**Text block:**
Studies have shown that families that sit down and eat together tend to eat healthier meals than those who eat on their own or at different times. Even if time constraints make this difficult freeze healthy meals such as stews or casseroles and thaw them before supper and then serve a plate of raw vegetables or a salad to go with the meal. The point is to take the time to be together and to enjoy conversation, laughter and plenty of nutritious fruits and vegetables.

Don’t always cave in when your child says “No!”

Begin introducing your child to as many new foods as possible, starting around the age of two. However if your child does not want to eat a given food, don’t push it at him or her but try again another day. It often takes up to ten attempts if not more before a child will give something a try. However if you have tried a gazillion times and he always spits it out or grimaces accept the fact that he does not like the food and move on to something else.

Seasoning is the key

Children often like bland, no fuss food but sometimes foods simply have a bitter taste such as broccoli, cabbage or spinach and will taste better with a little bit of seasoning added to them. Suggestions for this include a tiny speck of sugar or sea salt, a dash of low fat butter, some melted cheese, some low fat salad dressing, a dab of mayonnaise, a spoonful of honey or even a dab of maple syrup. Offer crackers or peanut butter.

Fun foods are a part of life

Fun foods include goodies such as cake, cookies, cupcakes and chips and sooner or later your child will become exposed to them. Allow your child goodies but always in moderation. Research studies show that when kids are not allowed goodies at all then they become even more sought after by them.

**Problem to solve:** According to the text on children's eating, how many attempts can it take before a child will try a new food?

Stored items:
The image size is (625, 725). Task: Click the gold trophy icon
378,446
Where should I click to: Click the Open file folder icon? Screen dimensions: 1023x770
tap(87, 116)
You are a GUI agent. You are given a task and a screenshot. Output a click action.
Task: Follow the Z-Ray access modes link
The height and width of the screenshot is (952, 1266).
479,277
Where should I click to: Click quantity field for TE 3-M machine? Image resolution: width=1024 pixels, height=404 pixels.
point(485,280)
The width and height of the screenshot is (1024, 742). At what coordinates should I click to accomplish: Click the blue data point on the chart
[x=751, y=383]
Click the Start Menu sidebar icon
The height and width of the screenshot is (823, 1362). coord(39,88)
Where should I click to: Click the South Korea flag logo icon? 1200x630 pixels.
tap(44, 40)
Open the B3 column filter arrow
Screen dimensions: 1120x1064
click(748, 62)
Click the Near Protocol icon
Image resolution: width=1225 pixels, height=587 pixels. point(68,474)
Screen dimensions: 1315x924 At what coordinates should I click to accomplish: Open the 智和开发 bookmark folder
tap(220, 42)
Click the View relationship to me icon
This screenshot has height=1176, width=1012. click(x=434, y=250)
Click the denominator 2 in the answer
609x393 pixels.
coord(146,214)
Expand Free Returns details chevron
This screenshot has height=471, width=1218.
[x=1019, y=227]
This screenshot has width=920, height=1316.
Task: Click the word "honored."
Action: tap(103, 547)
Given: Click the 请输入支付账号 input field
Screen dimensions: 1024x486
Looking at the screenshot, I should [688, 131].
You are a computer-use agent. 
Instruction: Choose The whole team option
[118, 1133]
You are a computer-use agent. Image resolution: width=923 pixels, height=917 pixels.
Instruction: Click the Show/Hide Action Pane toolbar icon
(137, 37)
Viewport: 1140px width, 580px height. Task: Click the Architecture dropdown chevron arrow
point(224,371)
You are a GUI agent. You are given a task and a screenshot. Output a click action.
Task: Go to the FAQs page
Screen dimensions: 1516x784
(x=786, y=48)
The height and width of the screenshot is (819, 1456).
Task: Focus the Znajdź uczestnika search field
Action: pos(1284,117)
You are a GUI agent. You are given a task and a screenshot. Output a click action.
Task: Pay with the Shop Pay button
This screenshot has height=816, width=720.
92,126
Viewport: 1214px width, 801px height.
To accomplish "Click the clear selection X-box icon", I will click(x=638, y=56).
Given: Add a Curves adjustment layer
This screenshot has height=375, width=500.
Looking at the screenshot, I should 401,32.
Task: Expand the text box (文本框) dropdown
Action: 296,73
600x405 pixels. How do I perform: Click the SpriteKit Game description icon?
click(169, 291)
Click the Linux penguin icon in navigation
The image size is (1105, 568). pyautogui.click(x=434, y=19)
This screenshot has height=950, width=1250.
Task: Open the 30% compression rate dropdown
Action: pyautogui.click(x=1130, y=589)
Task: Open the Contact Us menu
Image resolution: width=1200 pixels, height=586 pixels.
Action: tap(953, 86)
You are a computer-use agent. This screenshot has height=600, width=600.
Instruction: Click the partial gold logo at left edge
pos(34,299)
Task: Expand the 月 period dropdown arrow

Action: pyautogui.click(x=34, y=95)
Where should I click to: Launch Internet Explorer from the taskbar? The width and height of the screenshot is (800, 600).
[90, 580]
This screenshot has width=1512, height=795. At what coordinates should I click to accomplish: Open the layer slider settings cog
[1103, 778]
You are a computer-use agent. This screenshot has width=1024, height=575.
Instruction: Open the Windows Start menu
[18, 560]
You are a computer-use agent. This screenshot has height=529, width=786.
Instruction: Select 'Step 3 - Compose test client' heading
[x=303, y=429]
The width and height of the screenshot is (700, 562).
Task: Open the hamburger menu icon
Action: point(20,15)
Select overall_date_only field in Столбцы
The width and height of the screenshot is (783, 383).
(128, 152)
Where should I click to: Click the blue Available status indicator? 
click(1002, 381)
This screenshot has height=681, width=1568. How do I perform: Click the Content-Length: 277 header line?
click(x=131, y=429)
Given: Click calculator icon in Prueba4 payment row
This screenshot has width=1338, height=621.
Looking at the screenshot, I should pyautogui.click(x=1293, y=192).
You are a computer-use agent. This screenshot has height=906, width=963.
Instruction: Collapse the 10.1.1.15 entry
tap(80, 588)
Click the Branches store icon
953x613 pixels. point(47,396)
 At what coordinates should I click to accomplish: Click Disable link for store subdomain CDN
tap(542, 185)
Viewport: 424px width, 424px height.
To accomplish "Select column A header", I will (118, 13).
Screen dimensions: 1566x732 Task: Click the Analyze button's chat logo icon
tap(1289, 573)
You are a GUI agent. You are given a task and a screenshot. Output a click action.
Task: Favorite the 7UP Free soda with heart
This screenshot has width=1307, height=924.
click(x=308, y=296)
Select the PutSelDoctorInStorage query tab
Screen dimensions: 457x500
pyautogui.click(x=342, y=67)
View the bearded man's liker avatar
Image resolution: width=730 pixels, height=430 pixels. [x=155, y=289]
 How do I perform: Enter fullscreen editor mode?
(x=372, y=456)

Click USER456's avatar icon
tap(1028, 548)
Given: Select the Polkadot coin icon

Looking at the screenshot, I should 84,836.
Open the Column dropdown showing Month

**Response:** Up to ten attempts, if not more.